Limitless Options: What is the Tipping Point?

“Freedom and autonomy are critical to our well being and choice is critical to freedom and autonomy. Nonetheless, though modern Americans have more choice than any group of people ever has before, and thus, presumably, more freedom and autonomy, we don’t seem to be benefiting from it psychologically.” Barry SchwartzThe Paradox of Choice

Have you ever stood in a closet full of clothes thinking, “I have nothing to wear” or sat down to watch TV, only to find after scrolling through hundreds of options, nothing seems interesting?

We have become inundated with options in all aspects of daily life.

When I was a kid, this was the menu at Taco Bell.

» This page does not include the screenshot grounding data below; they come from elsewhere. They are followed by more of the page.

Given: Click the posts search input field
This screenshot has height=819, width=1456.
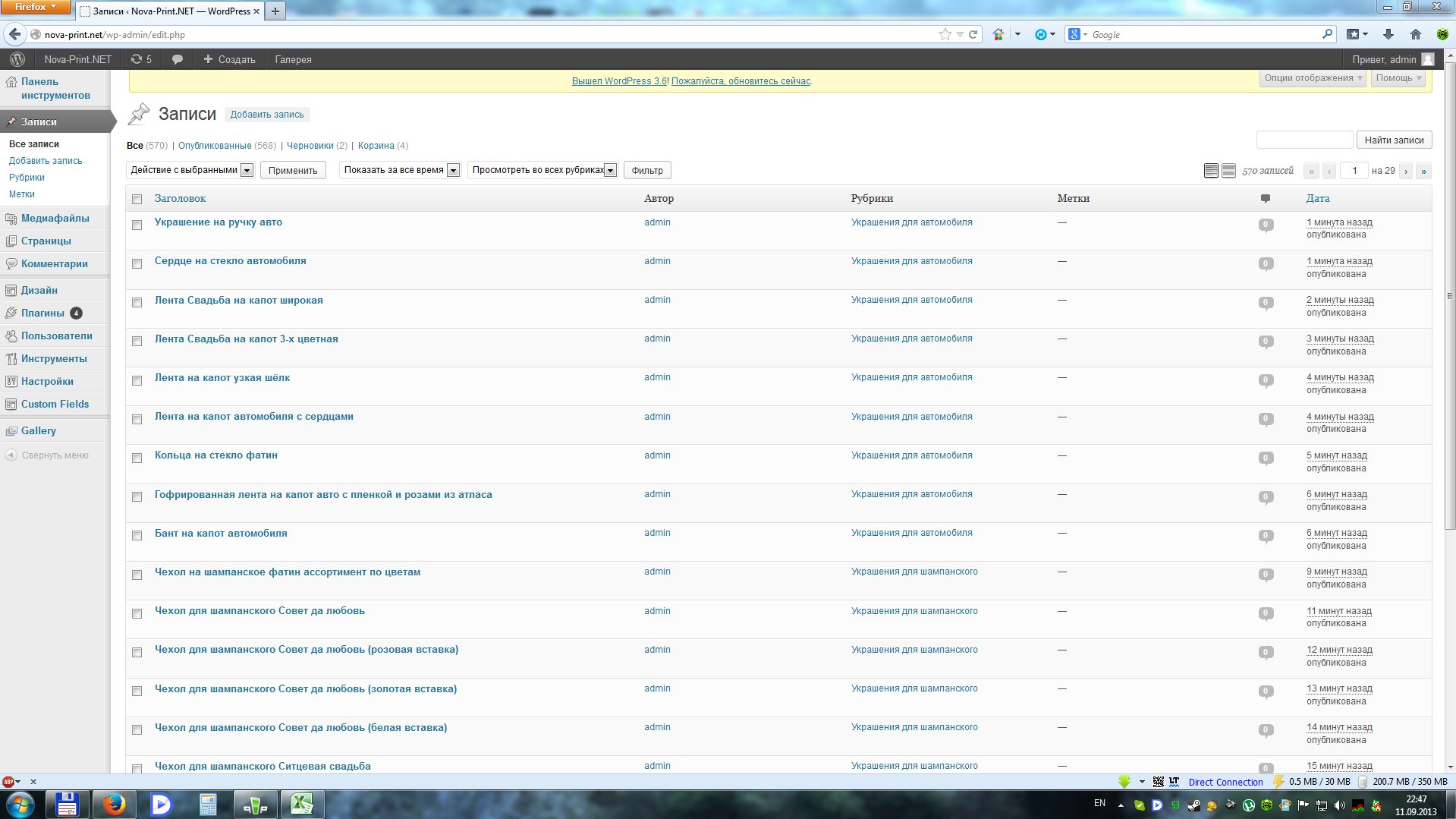Looking at the screenshot, I should click(x=1304, y=140).
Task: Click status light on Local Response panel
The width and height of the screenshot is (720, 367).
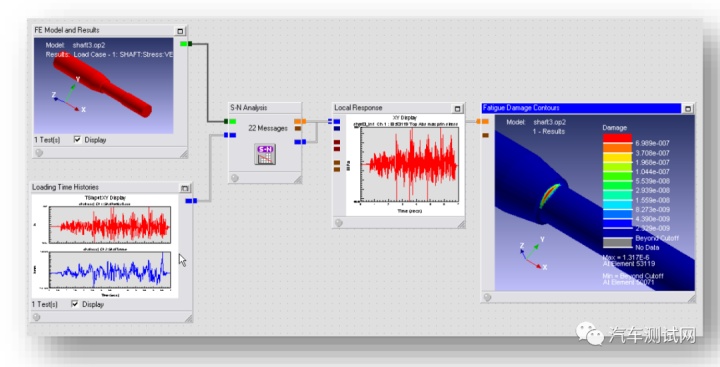Action: [x=339, y=223]
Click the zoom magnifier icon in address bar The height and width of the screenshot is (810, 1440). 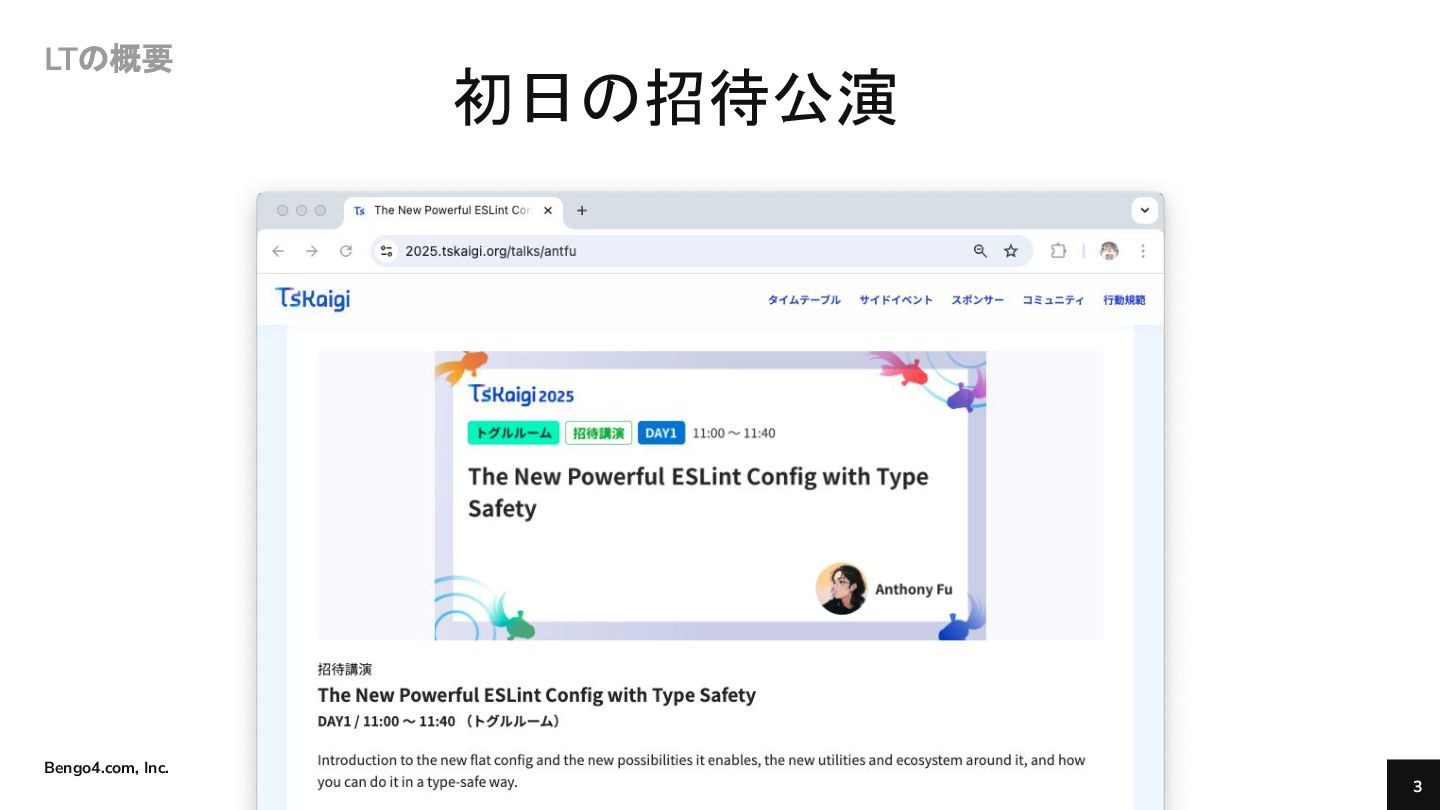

There were six items, SIX! Now they have over ten kinds of tacos, and the online menu is divided into categories.

How much time have you spent (wasted) trying to pick out paint, jeans, or coffee? What about time going from store to store or website to website, trying to find the best deal? How much is your time worth?

These seemingly limitless options often leave me paralyzed, decision fatigue wears me down, and I either postpone making a decision or question the choice I made, wondering if it was the right one.

Having options is not a bad thing, it’s wonderful. However, there seems to be a tipping point. At some point being bored too few choices becomes overwhelming with too many.

The business world is beginning to discover fewer options actually increases sales. It also decreases consulting time for things like insurance plans and home building (e.g., flooring, cabinets, upgrades, etc.). However, it may take time for this concept to be embraced.

So, while you might not be able to control the endless combinations of coffee, jeans, or paint colors, you can manage your options at home.

A great place to start is your closet, pantry, or medicine cabinet. When I began to limit my choices, I found that I was not only saving time, I was saving my sanity.

Here are a few ways you eliminate decision fatigue at home:
1. eliminate duplicates
2. use the one-in and one-out rule (get rid of or use up one thing before you bring in another)
3. get rid of stuff you don’t use and stop buying it
4. don’t buy items to try them out (e.g., items “seen on TV”) – I promise you will be fine without it!

Challenge yourself. Find your sweet spot between too much and not enough, and enjoy the time and sanity you save.